Pochi ricordano che la Costituzione italiana e tedesca si assomigliano, con differenze tuttavia importanti.
Nacquero dopo la guerra, dopo due dittature, e furono quasi imposte dalle potenze vincitrici, preoccupate che non tornassimo al passato.
Germania e Italia erano in rovina, e da noi si temeva che saremmo caduti sotto il controllo dell’Unione Sovietica.
In Germania Ovest nacque nel maggio del ‘49, quasi contemporaneamente a quella della Germania Est, e la divisione fu sancita.

Il ruolo del presidente della Repubblica, di Karl-Walter Steinmeier e di Mattarella, è quasi identico. Un potere non solo simbolico ma non paragonabile a quello di un presidente francese o americano eletto direttamente dal popolo. A volte, a Berlino o a Roma, il presidente è costretto a intervenire, come una sorta di arbitro sopra le parti. Giorgio Napolitano fu accusato, come dire, di invadere il campo, ma fu costretto a intervenire dalla debolezza dei partiti.
L’elezione di un presidente dalla parte del popolo, come desidera oggi la Meloni e ieri D’Alema, richiede un parlamento forte come in Francia o negli Stati Uniti, e che spesso ha una maggioranza diversa. Altrimenti avremmo una sorta di dittatore a tempo, tentato di diventarlo a vita.

Abbiamo due camere, quella dei deputati e del Senato. E due in Germania, il Bundestag, il Parlamento federale, e il Bundesrat, la camera delle regioni. La Germania è uno Stato federale, e le regioni corrispondono più o meno agli antichi Stati tedeschi.
La Baviera, economicamente più forte di Belgio e Olanda messi insieme, ebbe un re fino al 1918.
Il Bundesrat è formato da rappresentanti dei Länder, in proporzione agli abitanti, scelti in base alla forza regionale dei partiti, ma corretta, altrimenti tre Länder avrebbero la maggioranza assoluta.

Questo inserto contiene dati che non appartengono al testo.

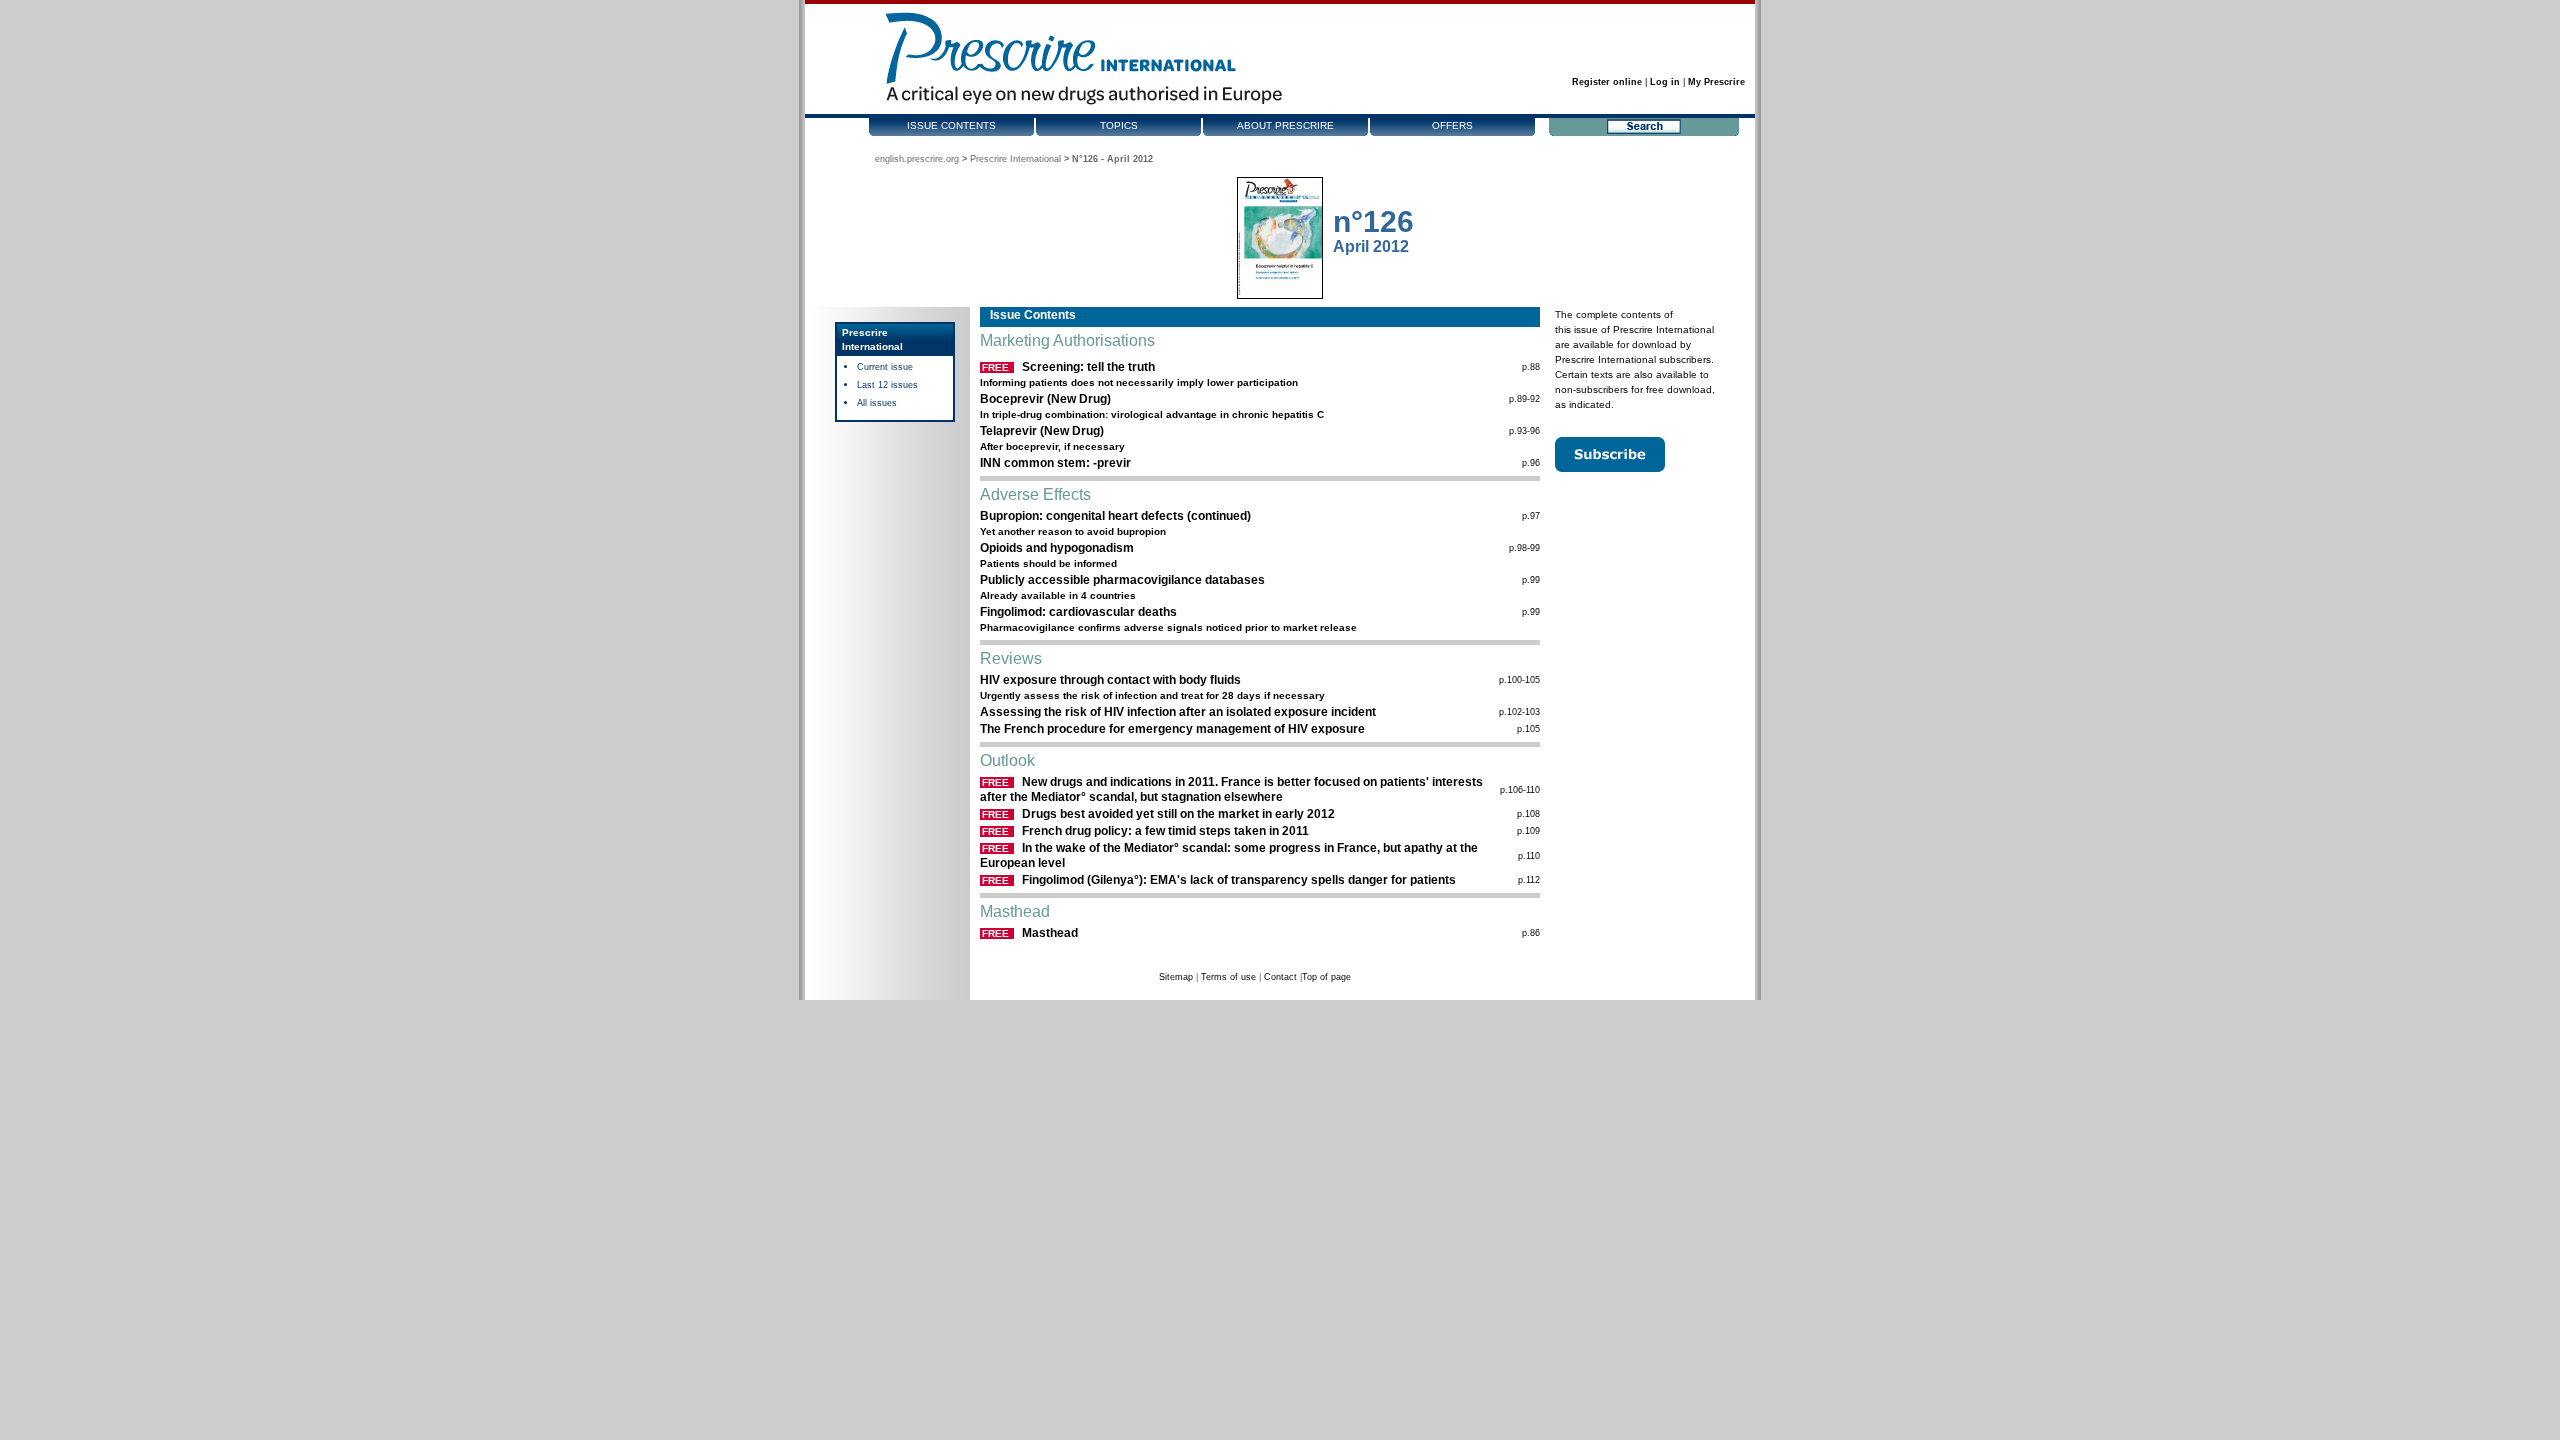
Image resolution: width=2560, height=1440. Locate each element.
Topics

Con il suo referendum Matteo Renzi disse di voler copiare il sistema tedesco riducendo il numero dei senatori.
Ma il Bundesrat ha il diritto di veto su ogni legge varata dal Bundestag che abbia un’importanza locale, quindi su quasi tutte. Ed ha spesso una maggioranza diversa da quella del parlamento federale, perché le elezioni locali avvengono in tempi diversi.
Il governo centrale è costretto a consultare spesso l’opposizione per giungere a un compromesso.

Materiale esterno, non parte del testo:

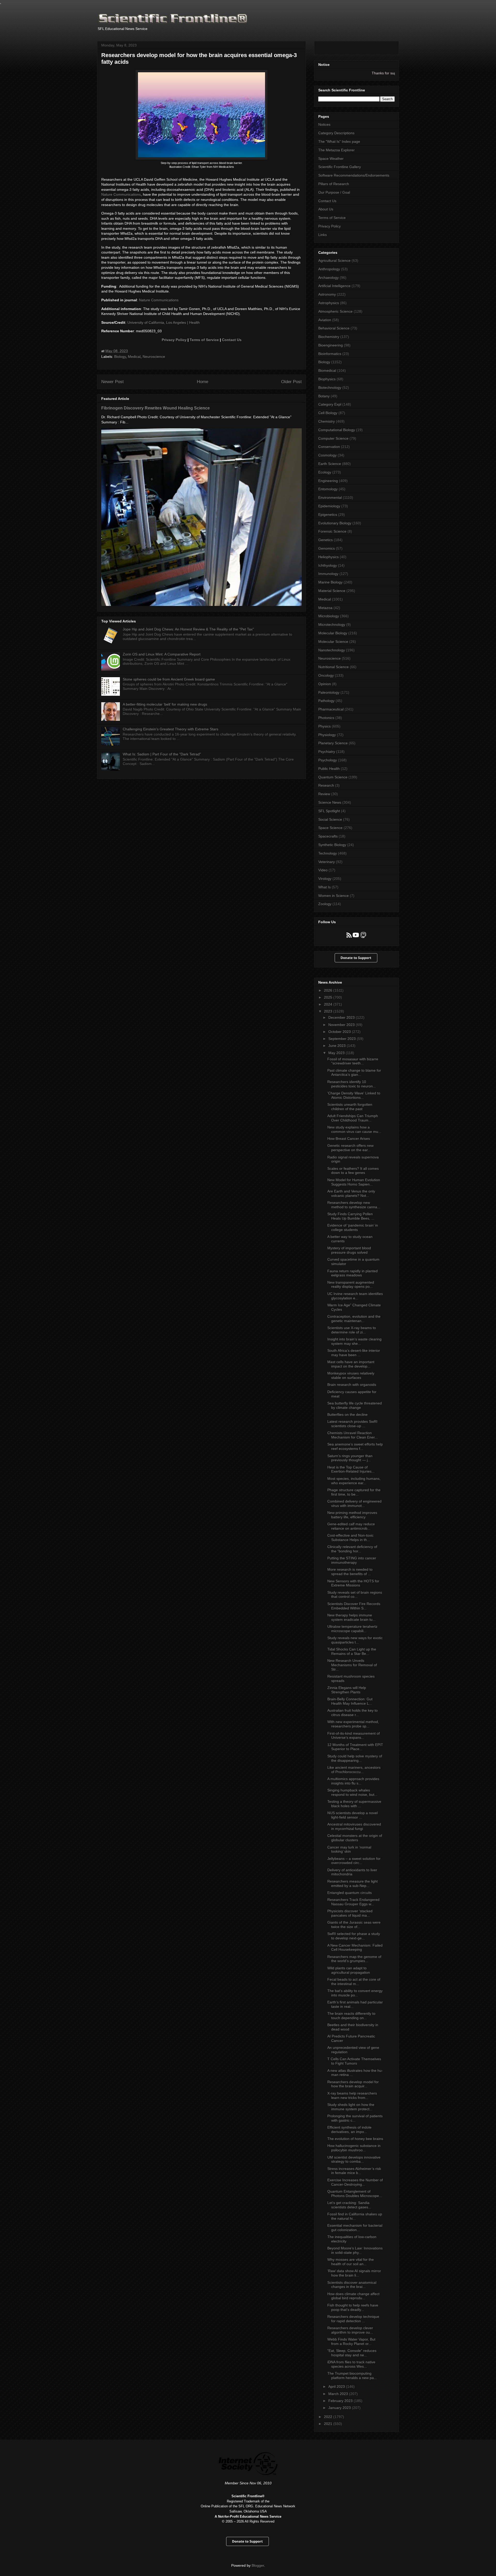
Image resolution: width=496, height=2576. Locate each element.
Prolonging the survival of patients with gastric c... (355, 2118)
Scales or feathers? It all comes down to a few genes (353, 1170)
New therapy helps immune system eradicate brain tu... (351, 1617)
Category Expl (329, 404)
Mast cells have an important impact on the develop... (350, 1364)
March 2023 (338, 2394)
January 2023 (340, 2408)
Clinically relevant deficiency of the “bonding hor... (352, 1549)
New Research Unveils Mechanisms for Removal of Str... (352, 1664)
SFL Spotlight (329, 811)
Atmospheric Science (335, 311)
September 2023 (342, 1039)
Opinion (324, 684)
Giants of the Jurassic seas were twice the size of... (354, 1924)
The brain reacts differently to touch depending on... (351, 2015)
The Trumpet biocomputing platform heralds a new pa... (352, 2375)
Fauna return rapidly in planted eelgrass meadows (352, 1273)
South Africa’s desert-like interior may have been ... (353, 1352)
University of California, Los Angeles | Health (163, 322)
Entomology (328, 489)
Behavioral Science (334, 328)
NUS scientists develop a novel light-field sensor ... (352, 1815)
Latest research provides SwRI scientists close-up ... (352, 1423)
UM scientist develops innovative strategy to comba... (354, 2159)
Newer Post (112, 381)
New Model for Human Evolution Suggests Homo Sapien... (353, 1182)
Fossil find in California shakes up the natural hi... (354, 2216)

Sempre imitando la Germania abbiamo introdotto uno sbarramento, un tetto per i partiti, al di sotto non si entra in parlamento. In Germania viene rispettata rigidamente, da noi ci si unisce prima e ci si torna a dividere dopo l’elezione per eludere lo sbarramento. Vogliamo imitare i tedeschi, ma aggiungendo sempre «all’italiana». Ma ogni modifica importante richiederebbe di adattare anche diversi altri articoli.

E non abbiamo mai voluto copiare una norma che avrebbe impedito diverse crisi, quella del voto di sfiducia costruttivo. Non basta mettere in minoranza un governo per farlo cadere, bisogna anche proporre un’altra maggioranza in grado di governare.
La Costituzione funziona solo se tutti ne rispettano lo spirito democratico, senza ricorrere a trucchi. A Bonn e dopo a Berlino è avvenuto, oggi un po’ meno. Una differenza che non si può imitare ritoccando la Costituzione.